The development of time resolved Cathodoluminescence (TR-CL) enabled the measurement of the lifetime of excited state in semiconductor with a sub-wavelength spatial resolution. It was used for example to measure the influence of stacking fault on the GaN exciton ^[1], to probe the role of a silver layer on the dynamic of a YAG crystal ^[2] or to show the influence of stress on the optical properties of ZnO nanowires ^[3]. Recently, the first pump-probe cathodoluminescence experiment using diamond reveals the effect of electrons excitation on the nitrogen vacancy color center ^[4]. These results demonstrate that time-resolved cathodoluminescence is essential to study the correlation between semiconductor optical and structural properties (composition, defects, strain…). While all these pioneer studies were done using a scanning electron microscope, the improvement of the spatial resolution and the combination with other electron based spectroscopy offered by transmission electron microscope will be a step forward for TR-CL.

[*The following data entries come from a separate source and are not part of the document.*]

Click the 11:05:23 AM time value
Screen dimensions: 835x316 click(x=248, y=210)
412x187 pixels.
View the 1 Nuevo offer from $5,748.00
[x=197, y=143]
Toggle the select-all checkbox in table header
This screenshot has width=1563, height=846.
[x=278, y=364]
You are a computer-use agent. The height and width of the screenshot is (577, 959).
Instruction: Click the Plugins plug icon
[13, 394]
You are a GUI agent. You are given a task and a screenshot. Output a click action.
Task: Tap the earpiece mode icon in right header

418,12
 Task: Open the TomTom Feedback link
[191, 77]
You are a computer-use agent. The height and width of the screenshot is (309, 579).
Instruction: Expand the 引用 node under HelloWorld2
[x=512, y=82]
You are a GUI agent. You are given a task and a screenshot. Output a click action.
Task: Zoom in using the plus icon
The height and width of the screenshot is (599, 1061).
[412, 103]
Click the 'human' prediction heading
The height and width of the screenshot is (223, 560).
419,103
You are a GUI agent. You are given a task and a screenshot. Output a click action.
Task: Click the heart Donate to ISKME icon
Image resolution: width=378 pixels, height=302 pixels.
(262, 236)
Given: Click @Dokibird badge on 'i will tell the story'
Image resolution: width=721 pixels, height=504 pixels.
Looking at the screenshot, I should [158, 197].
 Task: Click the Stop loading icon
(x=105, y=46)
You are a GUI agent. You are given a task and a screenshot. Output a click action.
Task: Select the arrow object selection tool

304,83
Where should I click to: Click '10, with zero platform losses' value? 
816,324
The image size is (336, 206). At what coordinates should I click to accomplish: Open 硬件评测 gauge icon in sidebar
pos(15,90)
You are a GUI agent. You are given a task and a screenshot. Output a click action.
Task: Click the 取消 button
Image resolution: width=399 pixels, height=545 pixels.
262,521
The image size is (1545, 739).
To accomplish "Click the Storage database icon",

In this presentation, we will discuss two ways of measuring the lifetime whitin a transmission electron microscope. The first is based on the measurement of the cathodoluminescence autocorrelation function ^[5]. Where we measured the probability to have a certain delay between the two photon emitted by the sample. The emission of a bunch of photons by a single electron allows the measurement of the emitter lifetime with a continuous electron beam ^[6]. In a second time we will discuss the first time-resolved cathodoluminescence experiments within a transmission electron microscope (see Figure1). They were performed in a unique microscope, based on a cold-FEG electron gun ^[7]. This technology allows to reach a spatial resolution of a few nanometers. In this presentation we will discuss the advantages and drawbacks of this two techniques to measure the lifetime and performed pump-probe cathodoluminescence spectroscopy.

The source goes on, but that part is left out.